Теперь она лежала у него на коленях. Именно ее он и искал. Учебник сорокалетней давности.

— Возьми. — Рэб протянул мне учебник. — Посмотри.

Книжка была потрепанная. Переплет ссохся. На последней странице, надорванной и загнутой, были нарисованы девочка, кошка и кролик, раскрашенные цветными карандашами. Учебник явно предназначался для маленьких детей. Он был на арабском, и я не мог понять в нем ни слова.

— Для чего вы его храните? — спросил я.

— Мне казалось, я должен был что-то сохранить.


Большинство религий не поощряет войну, и тем не менее на протяжении истории большинство войн затевалось из-за религии. Христиане убивали иудеев, иудеи убивали мусульман, мусульмане убивали индуистов, индуисты убивали буддистов, католики убивали протестантов, верующие фанатики убивали язычников, и этому списку нет конца. Войны никогда не прекращались; они лишь приостанавливались.

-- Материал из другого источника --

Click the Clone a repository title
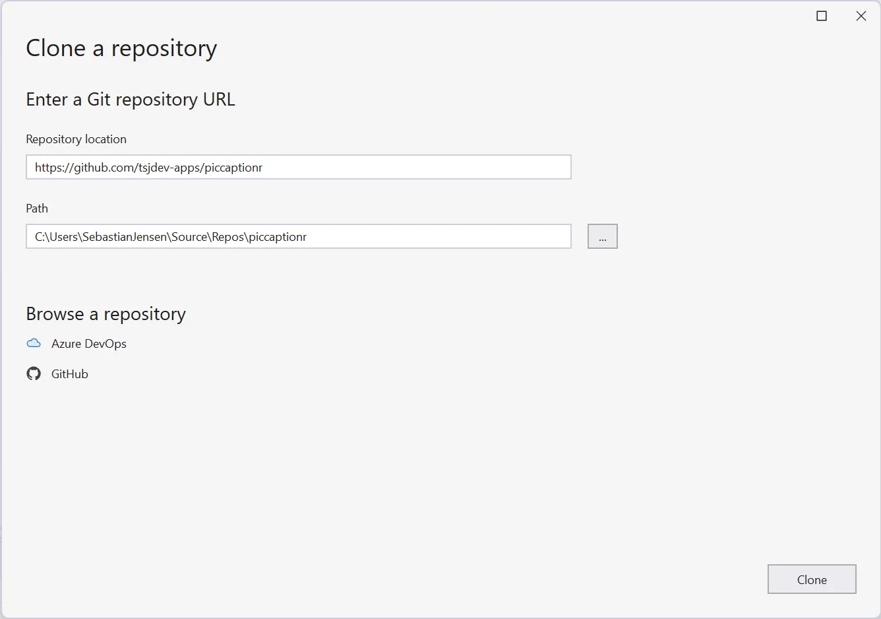Screen dimensions: 881x619 (x=121, y=48)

Я спросил Рэба, изменилось ли его отношение к войне и насилию с течением времени.

— Помнишь историю о Содоме и Гоморре? — спросил он.

— Ну да, эту историю я хорошо помню.

— Ты помнишь: Авраам знал, что люди в этих городах были порочны. Он знал, что они совершали злодеяния. И что же он делает? Он просит Бога не разрушать эти города. Он спрашивает Бога, готов ли тот пощадить эти города, если в каждом из них найдется хотя бы пятьдесят праведников. И Бог соглашается. Потом Авраам опускается до сорока, потом — до тридцати. Он знает, что хороших людей в этих городах немного. И только дойдя до десяти, он сдается.

— Но там не набралось и десяти, — сказал я.

— Да, там не набралось и десяти, — подтверждает Рэб. — Но понимаешь, Авраама вела верная интуиция. Первым делом мы должны выступать против войны, против разрушения и насилия, потому что все это ненормально.

— Но столько раз люди затевали войны во имя Бога!

— Митч, Бог не хочет, чтобы убийства продолжались.

— Тогда почему они продолжаются?

— Потому, что этого хотят люди.


Он, конечно, был прав. То и дело слышится барабанный призыв к войне. Люди жаждут мести. Над терпимостью смеются. Мне всегда объясняли, почему правда на нашей стороне. А в это время в другой стране моего ровесника убеждали в противоположном.

— Я не зря дал тебе эту книжку, — сказал Рэб.

— Какая же на то причина?

— Открой ее.

Я открыл.

— Полистай.

Я пролистал страницы, и из книги выпали три черно-белые поблекшие, в грязных пятнах фотографии.

На одной из них была пожилая черноволосая арабская женщина с видом матроны. На другой — усатый арабский мужчина помоложе, в костюме и галстуке. На последней фотографии рядом стояли двое детей — очевидно, брат и сестра.

— Кто это? — спросил я.

— Не знаю, — тихо ответил Рэб.

Он протянул руку, и я вложил к нее фотографию детей.

— Все эти годы я смотрю на этих детей, на мать, на сына. Поэтому я и не выбросил эту книжку. Мне казалось, что я должен каким-то образом поддерживать в них жизнь. Я думал: вдруг кто-то посмотрит на эти фотографии и скажет, что знает эту семью. И вернет им эти снимки. Но у меня уже почти не осталось времени.